— Page text —
4. Collaboration potential
✅ Collaborative coding: Can the interview foster back-and-forth collaboration, like in a pair programming session or in a team discussion? Can the interviewer and candidate interact, ask questions, and iterate on solutions?
✅ Communication skills: Does the interview allow candidates to demonstrate how they communicate complex ideas and solutions, just as they would in a collaborative work setting?
5. Time and space
✅ Appropriate time limits: Are the time limits realistic for the task at hand?
✅ Room to think: Does the format give candidates time to think and solve the problem without the pressure of a watching or controlling figure, simulating a normal work environment (e.g., can you leverage a “focus time” feature, to give candidates screen privacy for part of the interview, and time to collect their thoughts)?
6. Industry & role alignment
✅ Specific to role: Does the question relate to the specific team or role within the company?
✅ Connection to business: Does the question relate to the company’s business and its goals (e.g., tasks like update releases for gaming companies or stock pricing for finance firms)?
7. Clarity and specifications
✅ Clear instructions: Are the instructions clear and structured like real job specifications (e.g., Jira/Asana-style tasks)?
✅ Imprecise requirements: Is there room to ask clarifying questions, mimicking the ambiguity often present in real-life work situations?
8. Realistic scenarios and problem types
✅ Legacy context: Does the problem account for legacy code, infrastructure, or systems that candidates may need to work with, especially for senior roles?
✅ Freedom of choice: Does the interview allow the candidate to make technical choices (e.g., libraries, frameworks) and justify their decisions, simulating real job conditions?
9. Feedback mechanism
✅ Iterative review: Can the candidate receive feedback as the interview progresses, similar to how work is reviewed and refined in professional environments?
✅ Learning opportunity: Does the candidate have the opportunity to explain their reasoning or pivot based on feedback, showing how they would adapt to ongoing projects at work?

— Source material —
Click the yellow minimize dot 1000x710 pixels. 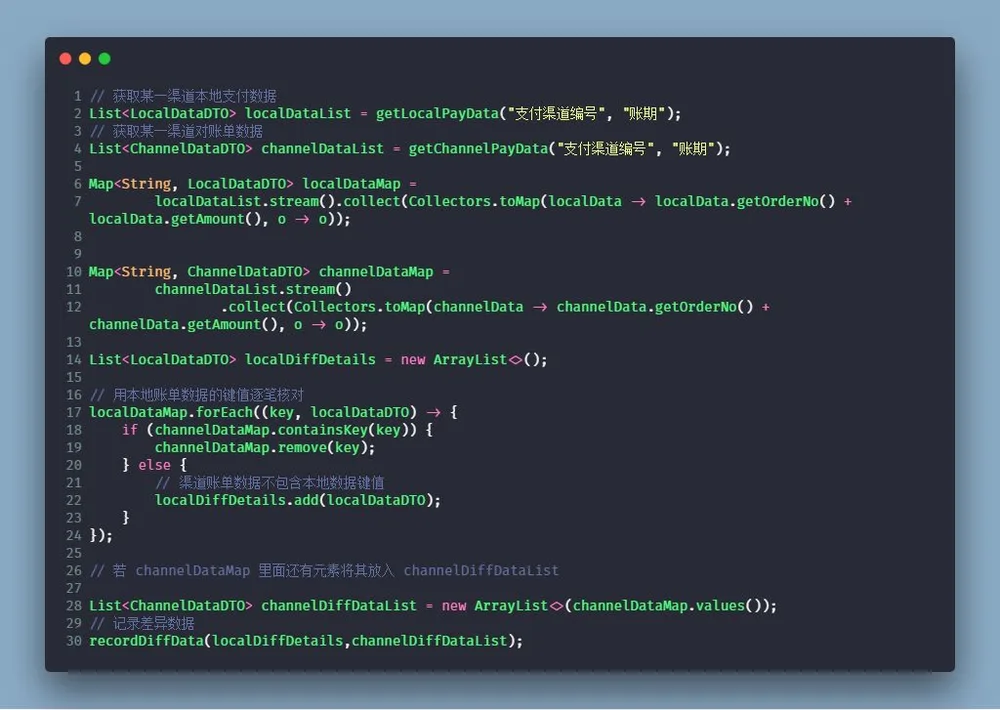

— Goals —
1. According to the interview checklist, what examples are given of tasks tied to a company's business?
2. Print the part of the interview checklist starting with "7. Clarity and" and going on through "real job conditions?".
3. Decide whether each statement agrees with the interview checklist, answering yes or no and quoting the deciding words: (a) A "focus time" feature can give candidates screen privacy for part of the interview. (b) The legacy context item matters especially for junior roles. (c) Clear instructions should be structured like Jira/Asana-style tasks.

— Answers —
1. Update releases for gaming companies or stock pricing for finance firms.

2.
7. Clarity and specifications
✅ Clear instructions: Are the instructions clear and structured like real job specifications (e.g., Jira/Asana-style tasks)?
✅ Imprecise requirements: Is there room to ask clarifying questions, mimicking the ambiguity often present in real-life work situations?
8. Realistic scenarios and problem types
✅ Legacy context: Does the problem account for legacy code, infrastructure, or systems that candidates may need to work with, especially for senior roles?
✅ Freedom of choice: Does the interview allow the candidate to make technical choices (e.g., libraries, frameworks) and justify their decisions, simulating real job conditions?

3.
(a) Yes: "can you leverage a “focus time” feature, to give candidates screen privacy for part of the interview"
(b) No: "especially for senior roles"
(c) Yes: "structured like real job specifications (e.g., Jira/Asana-style tasks)"